Your question is equivalent to solving $8x+77y=1$ for integers $x$ and $y$. This can be solved using the division algorithm, or alternatively (equivalently) solving modulo $8$ - which is small enough to do by trial and error or observation.

So noting that $77\equiv 5 \bmod 8$ and $5\times 5 \equiv 1 \bmod 8$ choose $y=5$ and then solve for $x$. Then adjust the answer by an appropriate multiple of $77$.

Answer 3

For small to intermediate size moduli, you can use the method of adding the modulus, and cancelling when possible. (For larger moduli, you may want to use the extended Euclidean Algorithm.)

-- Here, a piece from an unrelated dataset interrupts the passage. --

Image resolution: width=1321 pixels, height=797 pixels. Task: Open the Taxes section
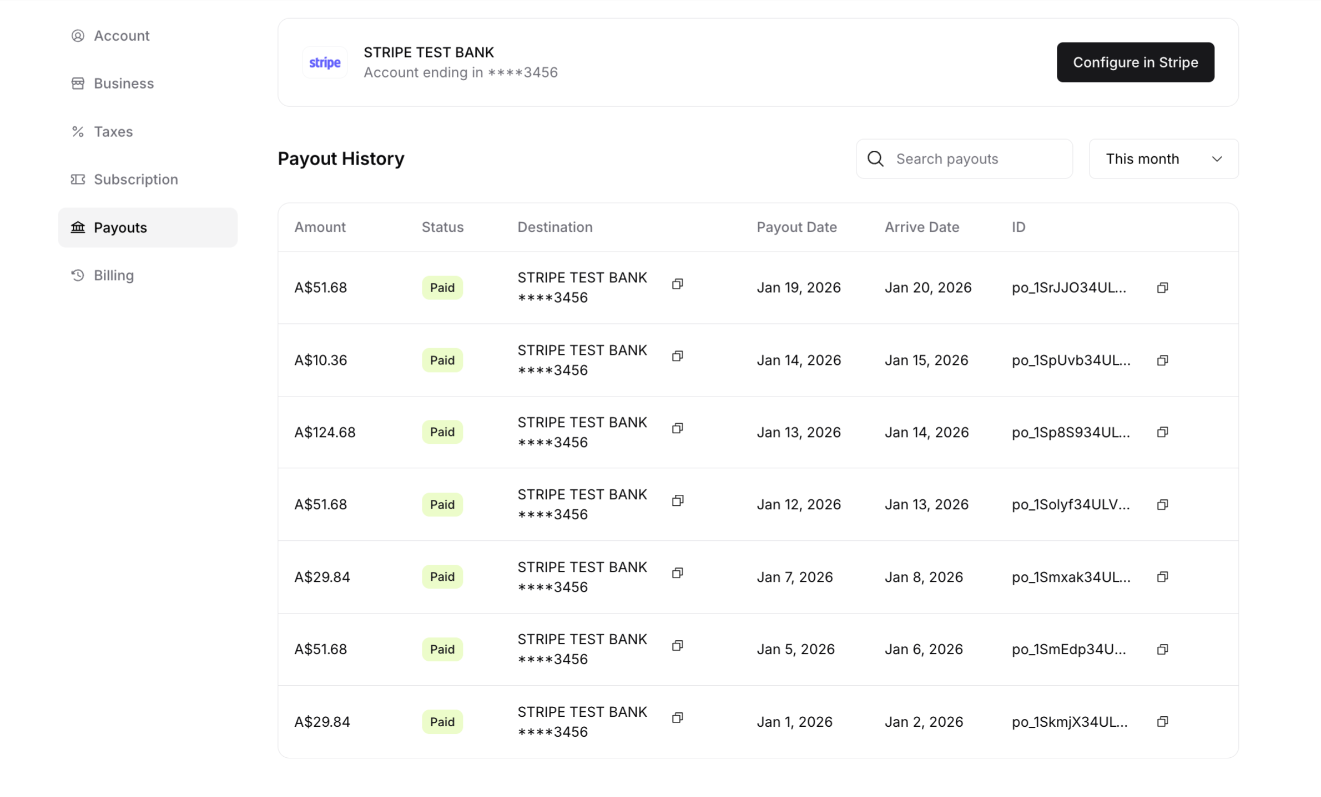113,132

Here's adding the modulus on your problem:

$8x\equiv 1\equiv 78 \pmod{77}$. So $4x\equiv 39 \pmod{77}$.

Then $4x\equiv 39\equiv 116 \pmod{77}$. So $x\equiv 29 \pmod{77}$.

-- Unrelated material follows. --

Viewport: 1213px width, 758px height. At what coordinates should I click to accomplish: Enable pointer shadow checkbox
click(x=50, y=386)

$8^{-1}\equiv 29\pmod{77}$

Answer 4

$$8\equiv 1 \bmod 7\implies 8^{-1}\equiv 8 \bmod 7$$ also $$7\times 8\equiv 1 \bmod 11\implies 8^{-1}\equiv 7 \bmod 11$$ Now apply the chinese remainder theorem. Or without this theorem you can write $$11\times 8^{-1}\equiv 88 \bmod 77$$ and $$7\times8^{-1}\equiv 49 \bmod 77$$ multiplying the latter by 2 and subtracting from the previous gives us $$3\times 8^{-1}\equiv 10 \bmod 77$$ now multiply both sides of this by $26$ $$78\times 8^{-1}\equiv 8^{-1}\equiv 260\equiv 29\bmod 77$$ i.e.,the inverse of $8$ $\bmod 77$ is $29$.